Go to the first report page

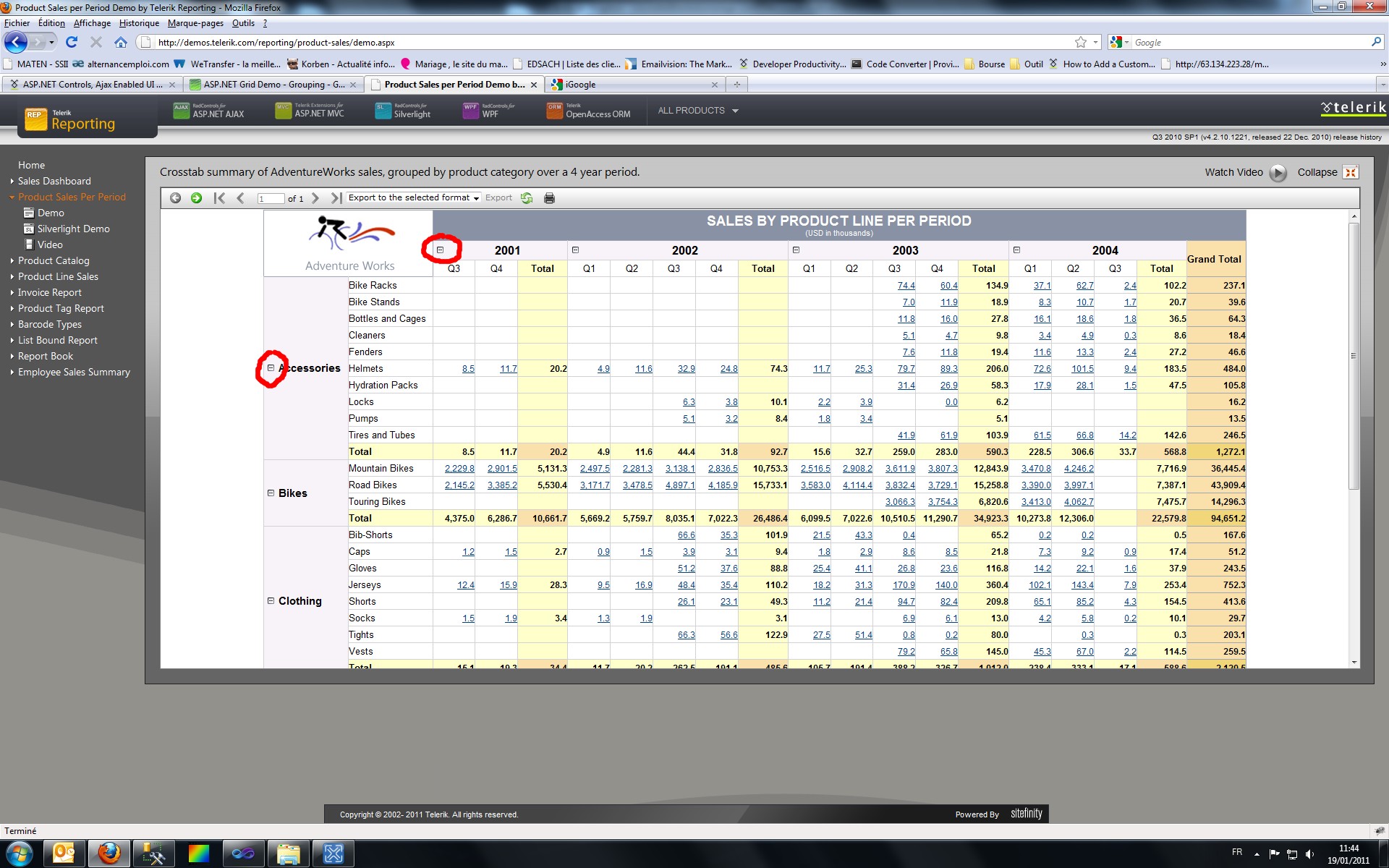(219, 198)
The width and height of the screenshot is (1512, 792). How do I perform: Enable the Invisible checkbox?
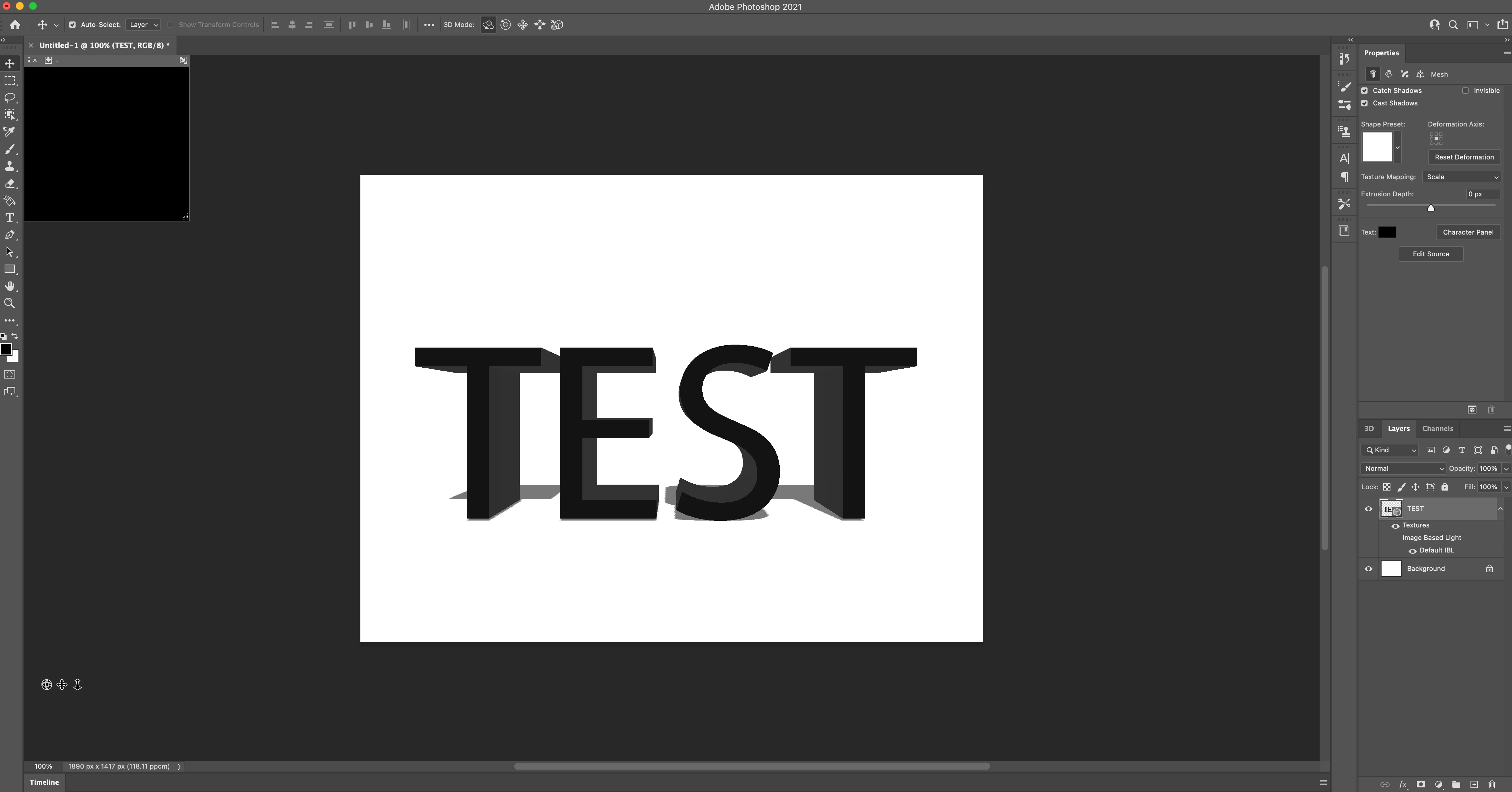tap(1466, 90)
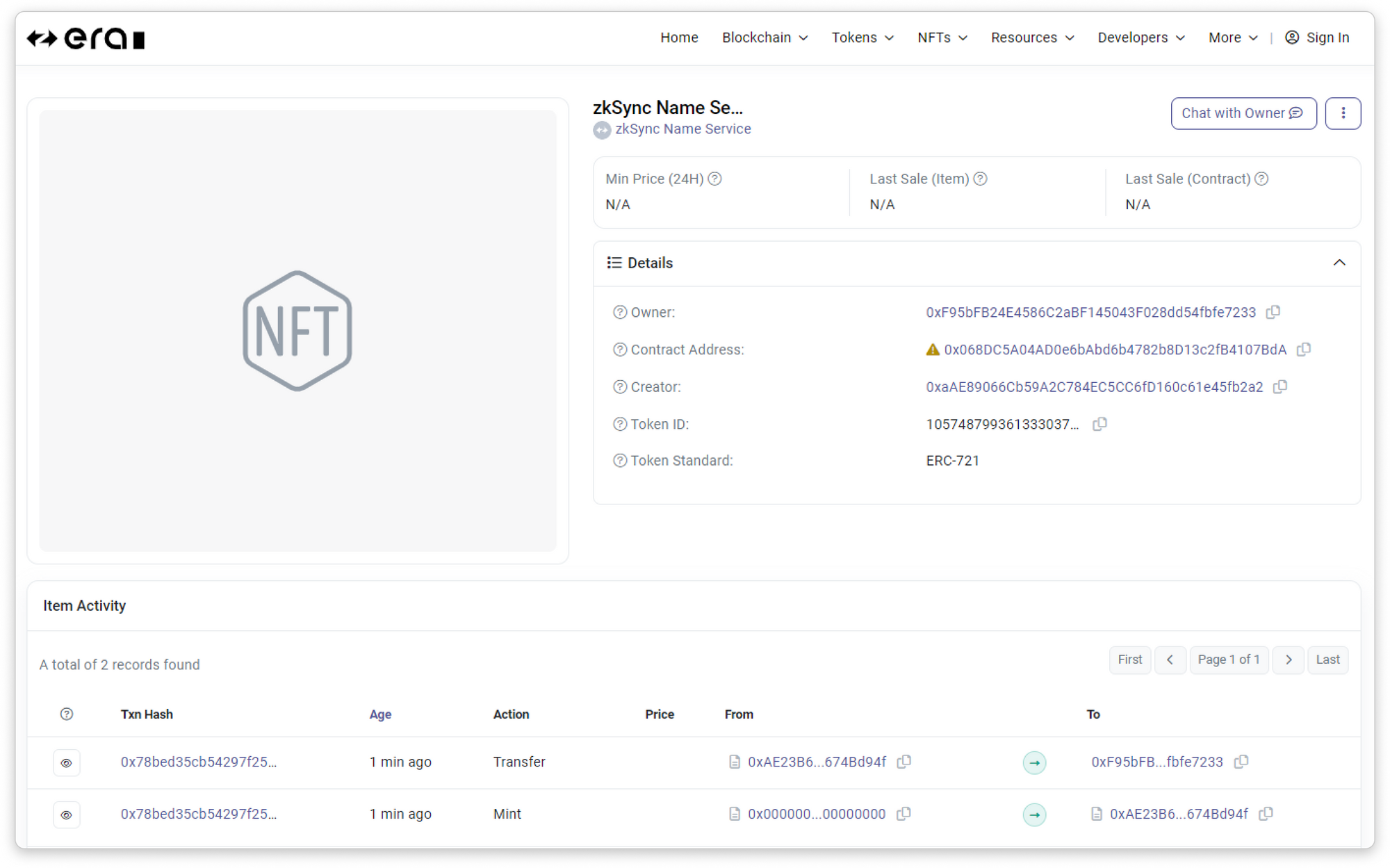This screenshot has height=868, width=1390.
Task: Copy the Creator address
Action: [x=1280, y=386]
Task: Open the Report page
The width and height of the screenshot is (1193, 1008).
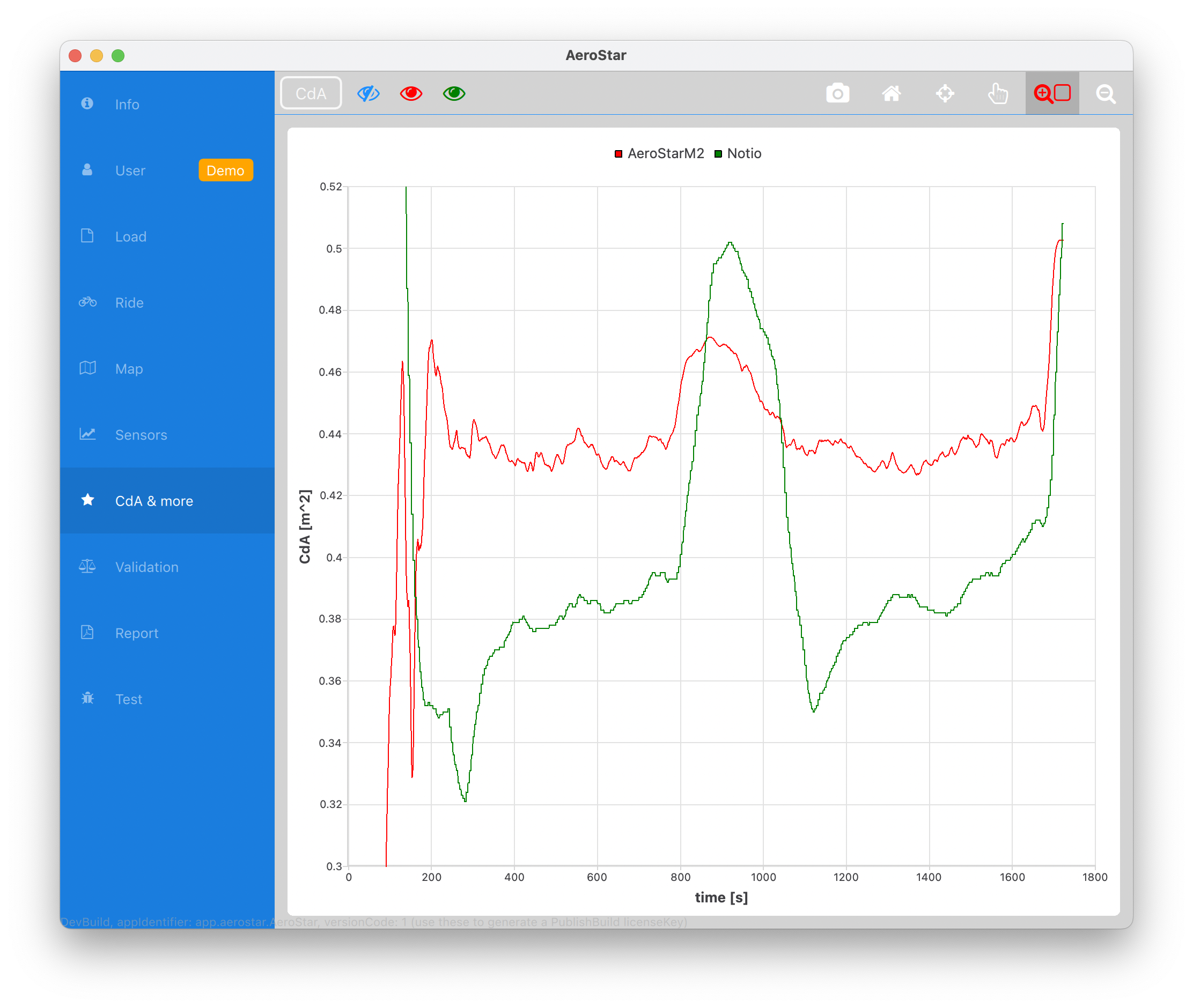Action: tap(137, 633)
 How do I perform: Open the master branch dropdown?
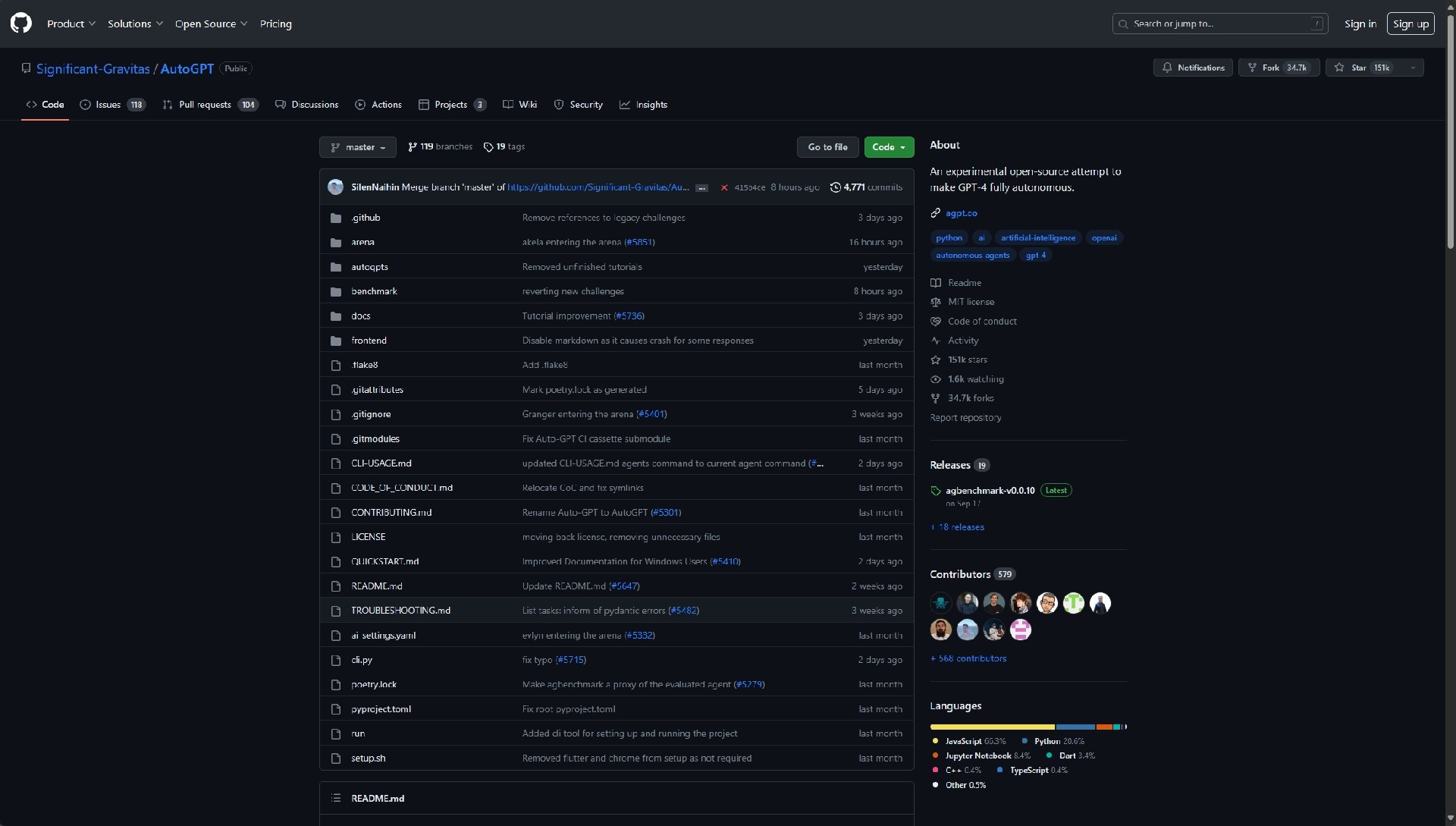coord(358,147)
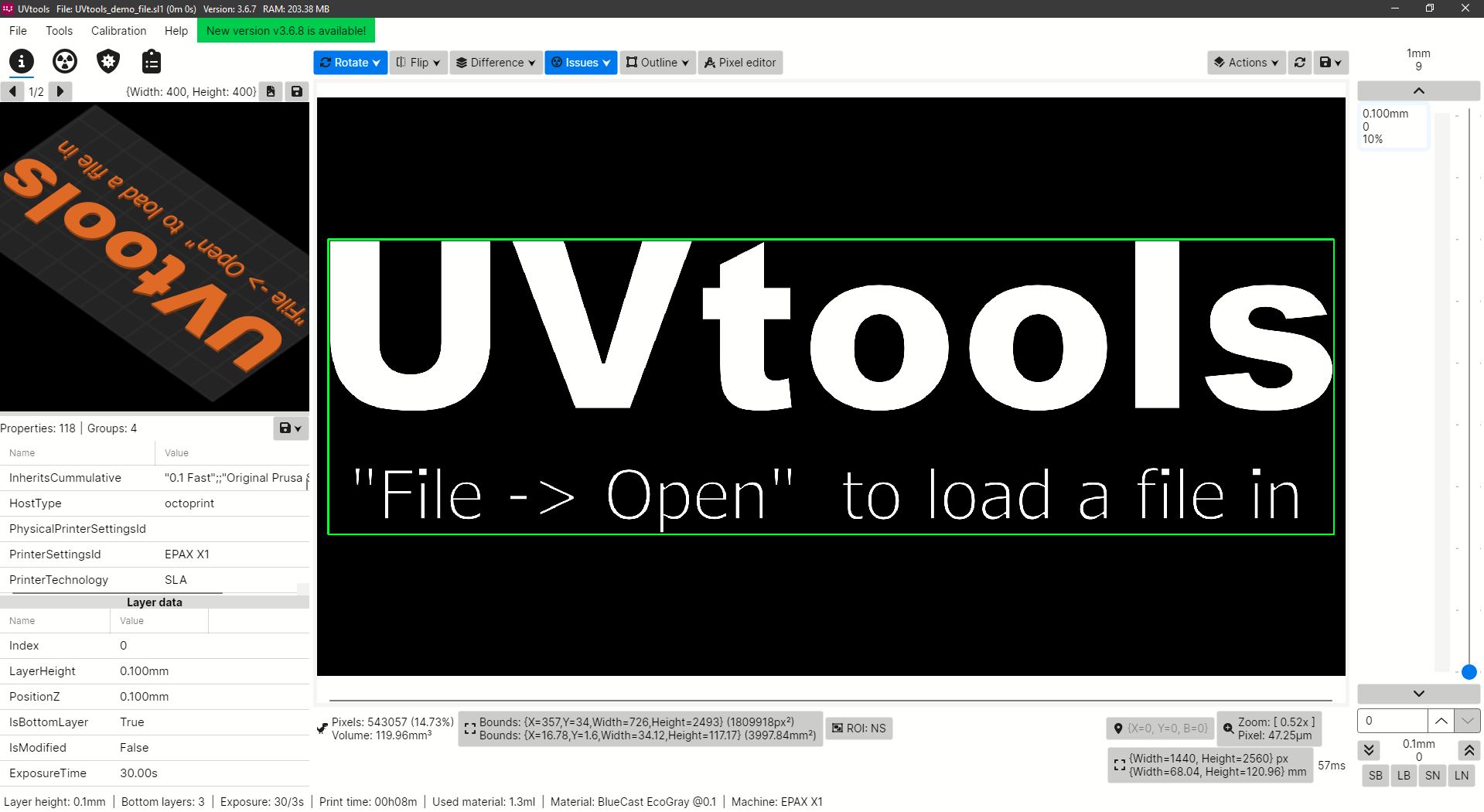Open the Actions menu

point(1245,63)
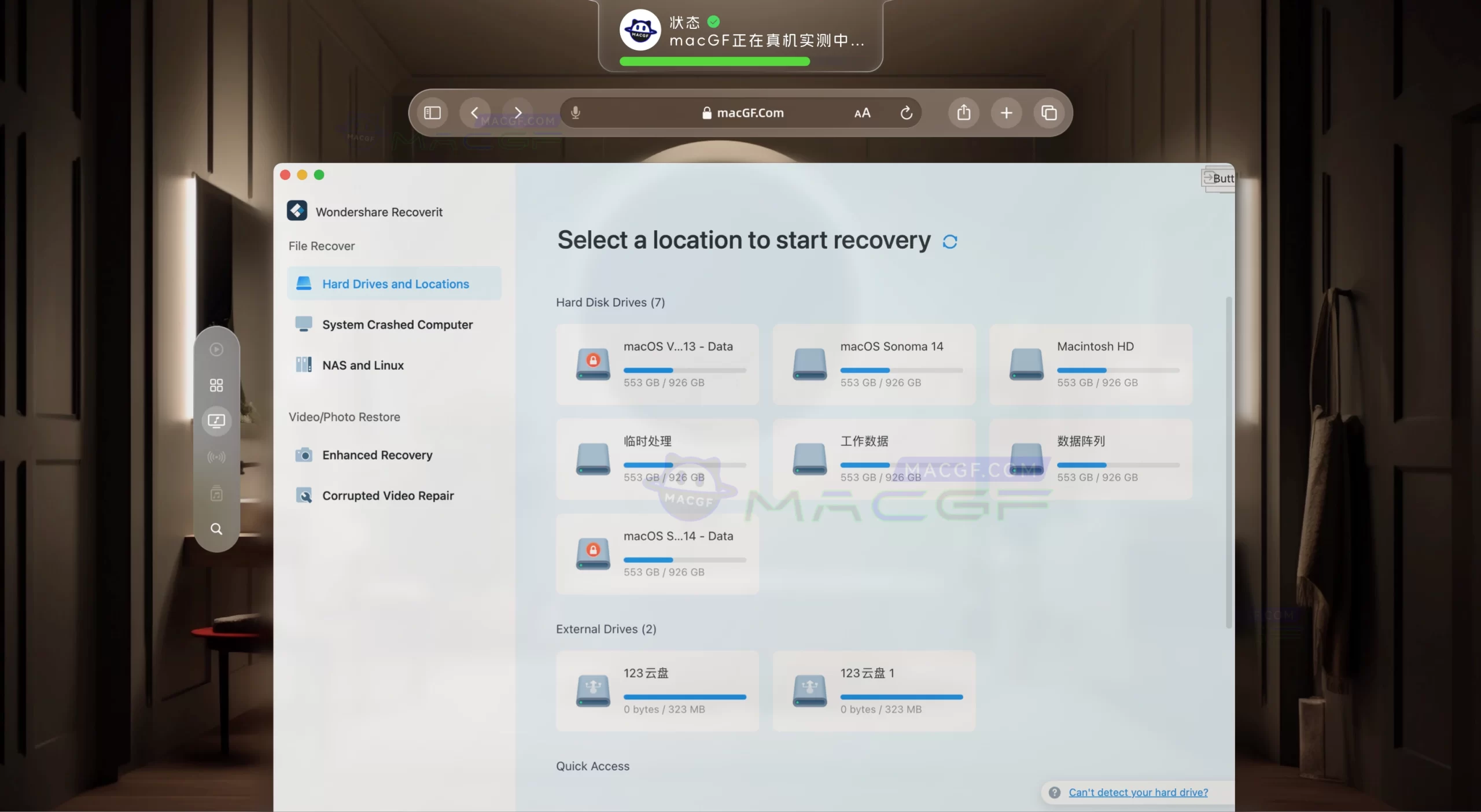The height and width of the screenshot is (812, 1481).
Task: Click the play icon in the side dock
Action: [x=216, y=349]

What the exercise asks: Restate the data exactly, though only from the line that contains "How do I perform: Open" through its last line, both ends included and with the pictures left out.

Solution below:
 How do I perform: Open the master branch dropdown?
coord(358,147)
Open the Actions menu

point(1245,63)
The height and width of the screenshot is (812, 1481).
Task: Click the play icon in the side dock
Action: [x=216, y=349]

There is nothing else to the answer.